> Passage provided
- - -

Taking on the Boloverse: The Unconquerable - Bolos Book 2
A few months ago, I began my ‘Taking on the Boloverse’ project and blogged about Honor of the Regiment, the first in a series of military sci-fi books set in the Bolo shared universe.
This week, I’m going to talk about The Unconquerable, the second in the Bolo series. The book, an anthology of seven stories, was originally published in 1994: a year after Keith Laumer died. Jim Baen, founder of Baen Books, supported Laumer through his final years. Baen got the rights to publish Bolo books from that.
As discussed in previous instalments of ‘Taking on the Boloverse’, the Bolo stories inspired Tom Kratman’s novella, Big Boys Don’t Cry (BBDC). This novella criticises Boloverse tropes, such as how humans mistreat the Bolo supertanks and program them to be ‘perfect’ soldiers. I’m collaborating with Tom to (hopefully) turn BBDC into a novel and am reading the Bolo series for research.
Ancestral Voices
In the story, Martins’ team enter a town to discover an elderly geophysicist who has reintroduced Aztec blood sacrifice to the locals. The old man captures the soldiers and, using his volcano-spewing devices, covers the Bolo with lava. Fortunately, molten rock is insufficient to stop a determined Bolo. The Mark III rescues the hapless Martins, just as her heart is about to be torn out, and terrorises the villagers into accepting her as their queen.
If Woke Twitter got hold of Ancestral Voices, they’d cancel everything, up to and including the volcano, for being a hostile stereotype of central Mexico. They wouldn’t be entirely wrong, either..
The less said about this story, the better.

- - -

> Data block
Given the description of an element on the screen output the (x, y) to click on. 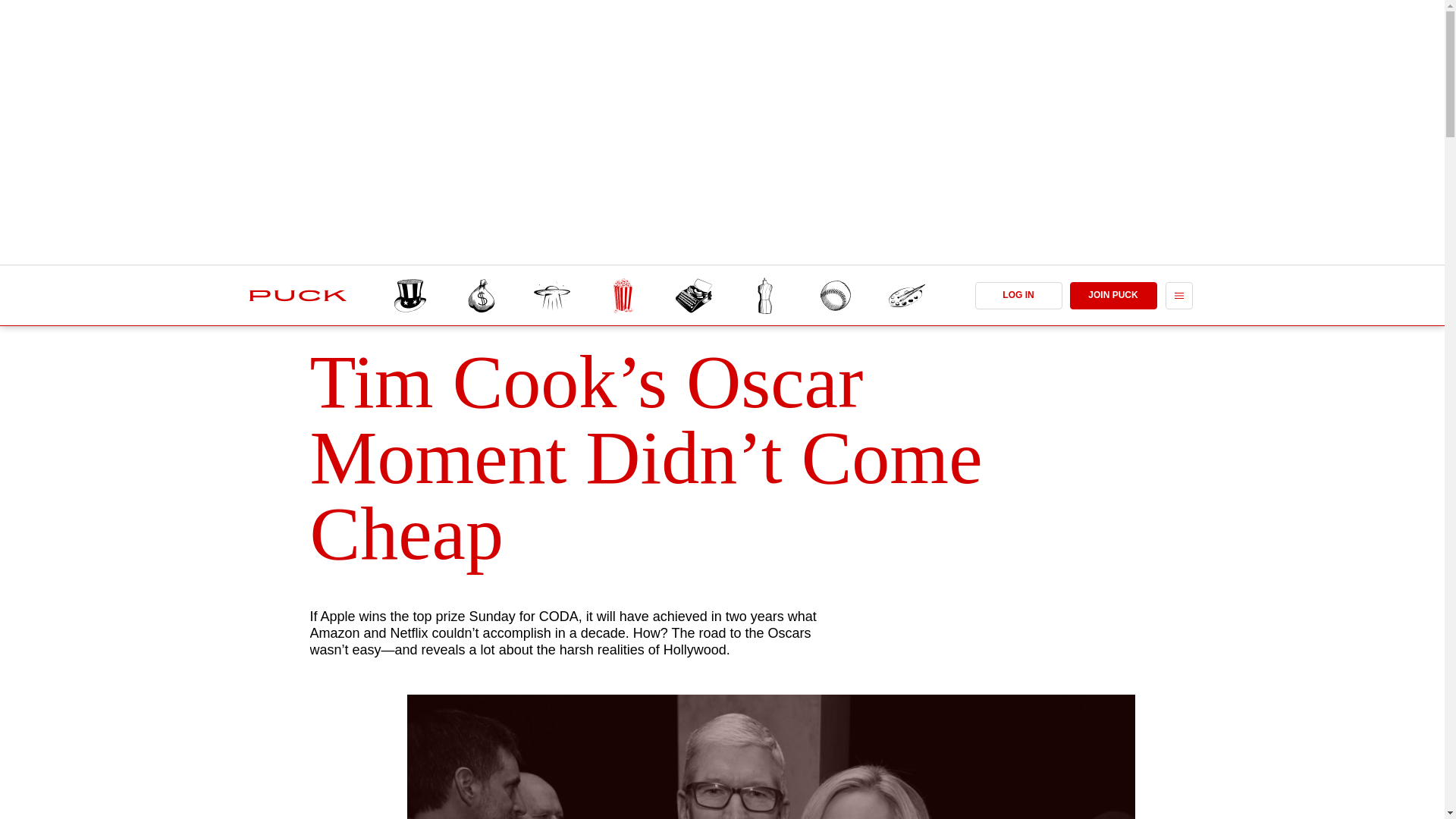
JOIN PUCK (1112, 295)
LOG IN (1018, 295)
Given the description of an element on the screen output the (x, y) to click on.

- - -

> Exercise instructions
• A. Answer these questions from the post about The Unconquerable:
(i) In what year was The Unconquerable originally published?
(ii) Who supported Keith Laumer through his final years?
(iii) What practice has the elderly geophysicist in "Ancestral Voices" reintroduced to the locals?
• B. Write the next part of the post about The Unconquerable, picking up after its final sentence.
The listing is separate material and has no connection to the post about The Unconquerable.

> Results of the tasks
• A.
(i) 1994
(ii) Jim Baen, founder of Baen Books
(iii) Aztec blood sacrifice

• B.
Sir Kendrick’s Lady
A sequel to Camelot in Honor of the Regiment, by Shariann Lewitt, Sir Kendrick’s Lady is the story of a spoilt 17-year-old ‘Mean Girl’ who is SOOO TOTALLY OVER living in a pseudo-medieval settlement defended by a giant tank. When she is invited to a Queen of Love and Beauty pageant adjudicated by Kenny the supertank (WTF?! I mean, WTFF?!), she decides to head off into town with her Clueless friend Margaret – who wants to join the Spacer’s Guild.
Anyhow, Margaret is lured into a pirate gang who launch a raid on the pageant. The tank shoots them, saves Margaret and defends the settlement with Mean Girl Abby riding his fender. In a twist ending, it turns out kids who’d previously left to join the Spacer’s Guild were actually sold to slavers. Abby decides she’d rather be wearing a fancy frock while LARPing Camelot, and so the story ends.
Again, this story has a serious lack of tanks and a major surfeit of American high schoolers. I read the entire thing, imagining it narrated by a teenage Alicia Silverstone in Valley Girl slang.
You’re It
Penned by Canadian author Shirley Meier, You’re It is among my favourite stories in this anthology. A lone Mark XXIX Bolo is on the run from the Xi-Shang Empire, who have invaded the backwater swamp planet of New Newf.
Laura, the Bolo, has several problems. She’s the only Bolo deployed to New Newf, a planet the Concordiat thought no one would invade. Her hellbore is broken and she needs technician Sven (no, not *that* Sven) to fix it. Worse than that, however, they’re being chased by a Kai-Sabre, a Xi-Shang Bolo clone that wants to “crush the Enemy undertread”.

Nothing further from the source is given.